*** Data ***

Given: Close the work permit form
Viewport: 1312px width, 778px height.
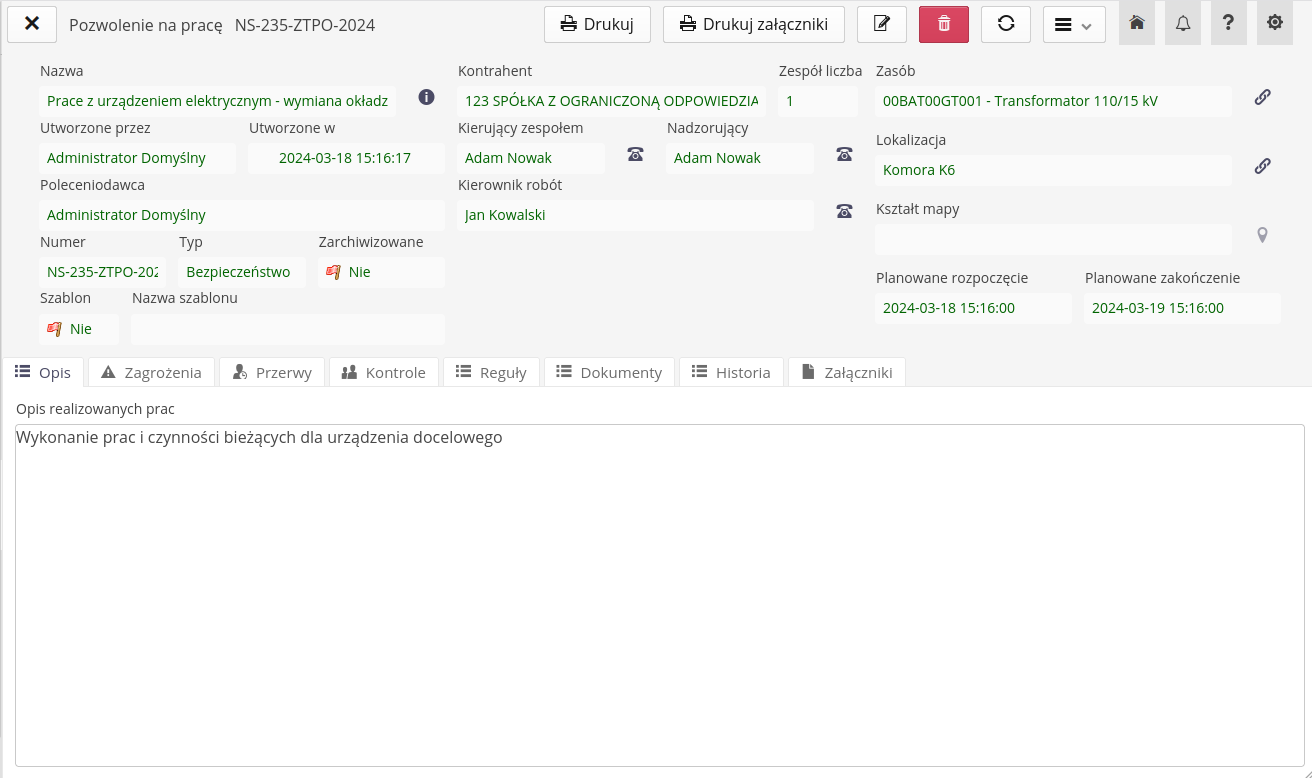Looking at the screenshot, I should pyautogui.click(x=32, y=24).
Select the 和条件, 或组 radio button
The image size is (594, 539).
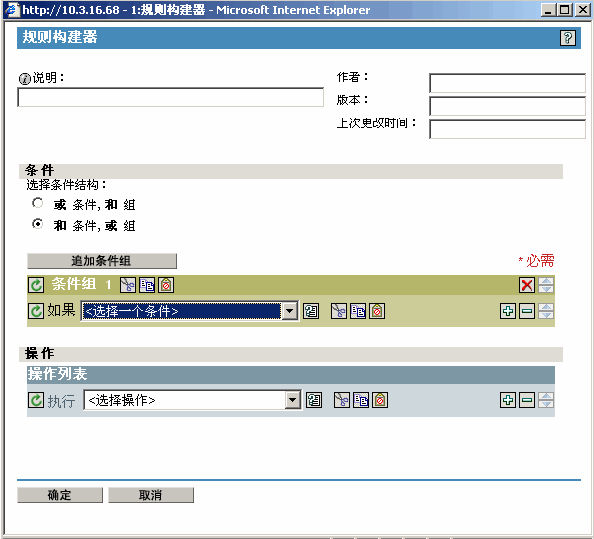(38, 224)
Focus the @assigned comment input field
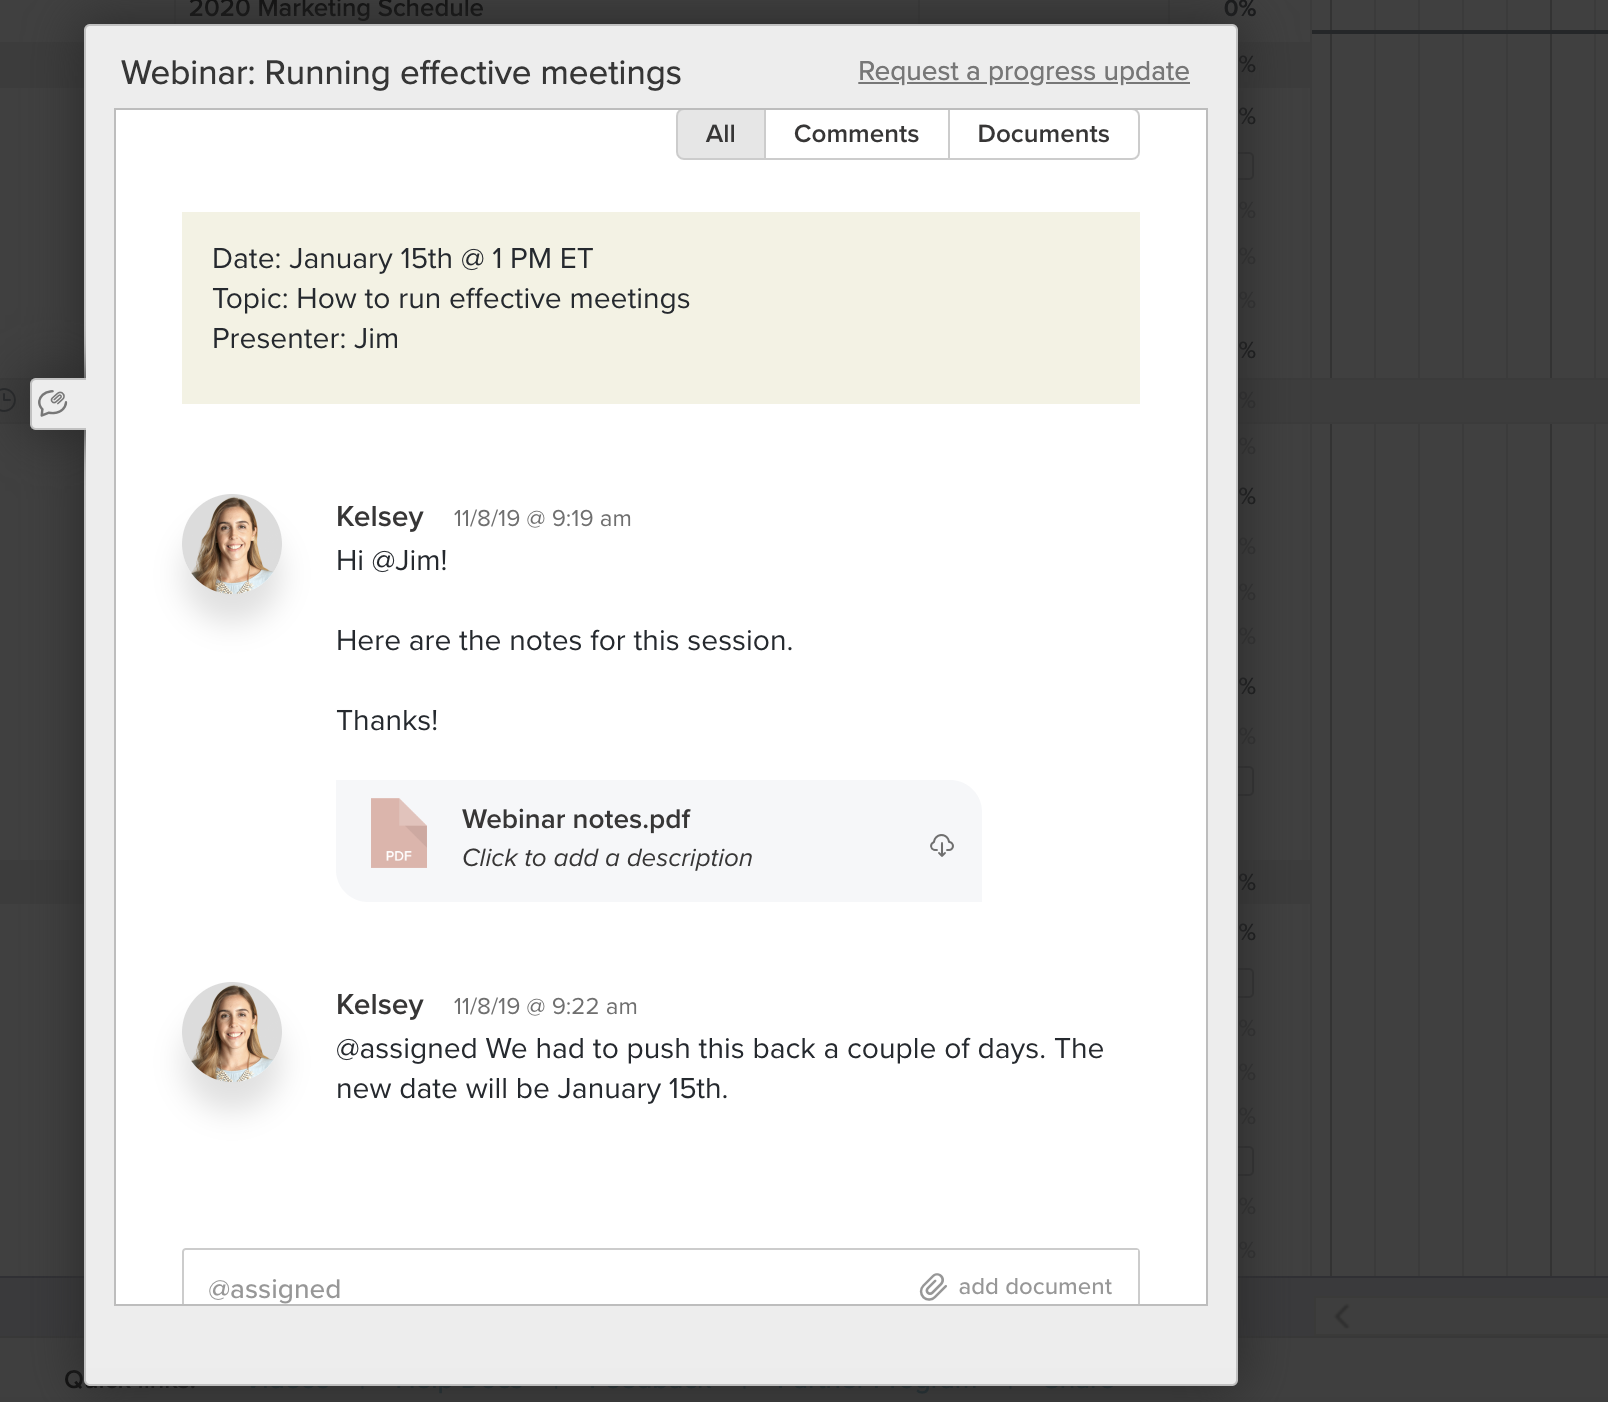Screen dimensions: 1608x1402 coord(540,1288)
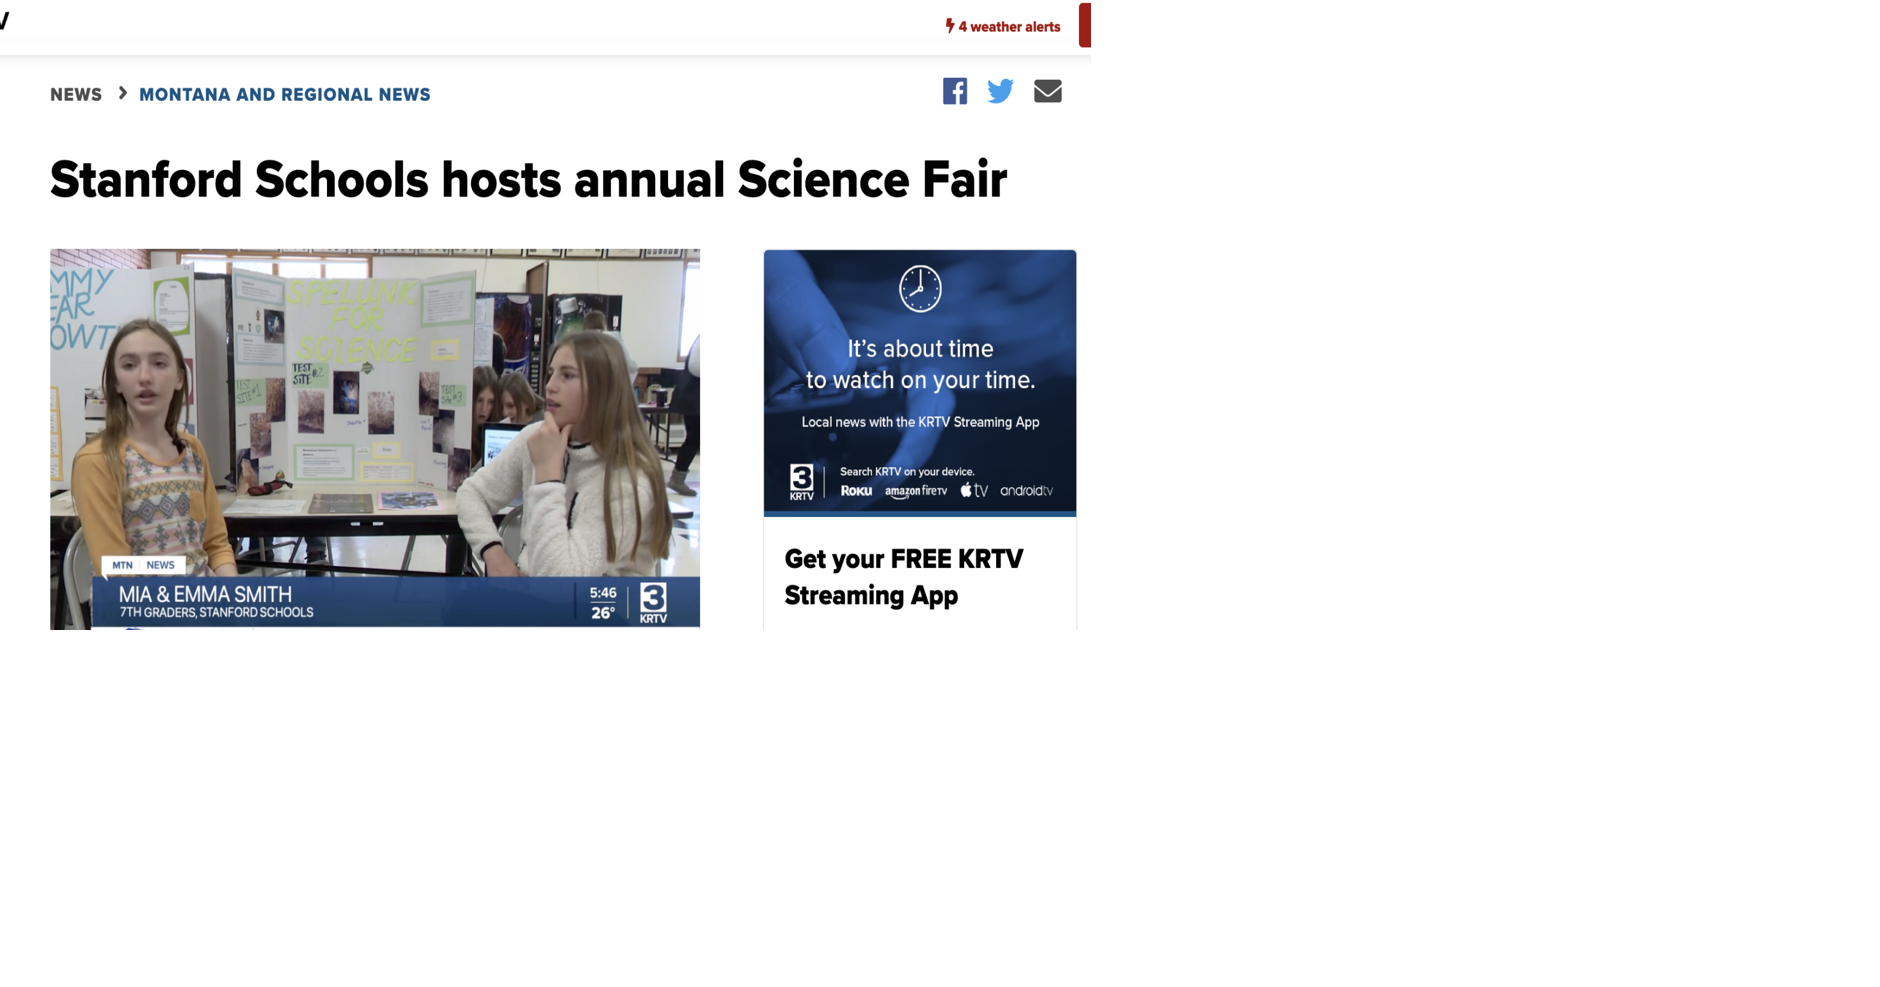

*** End of Data ***

Would you restate word for word each line from the one that holds "The image size is (594, 539)." to the end of the material, both ends included, without the pictures?

The image size is (594, 539).
(38, 224)
Focus the @assigned comment input field
Screen dimensions: 1608x1402 coord(540,1288)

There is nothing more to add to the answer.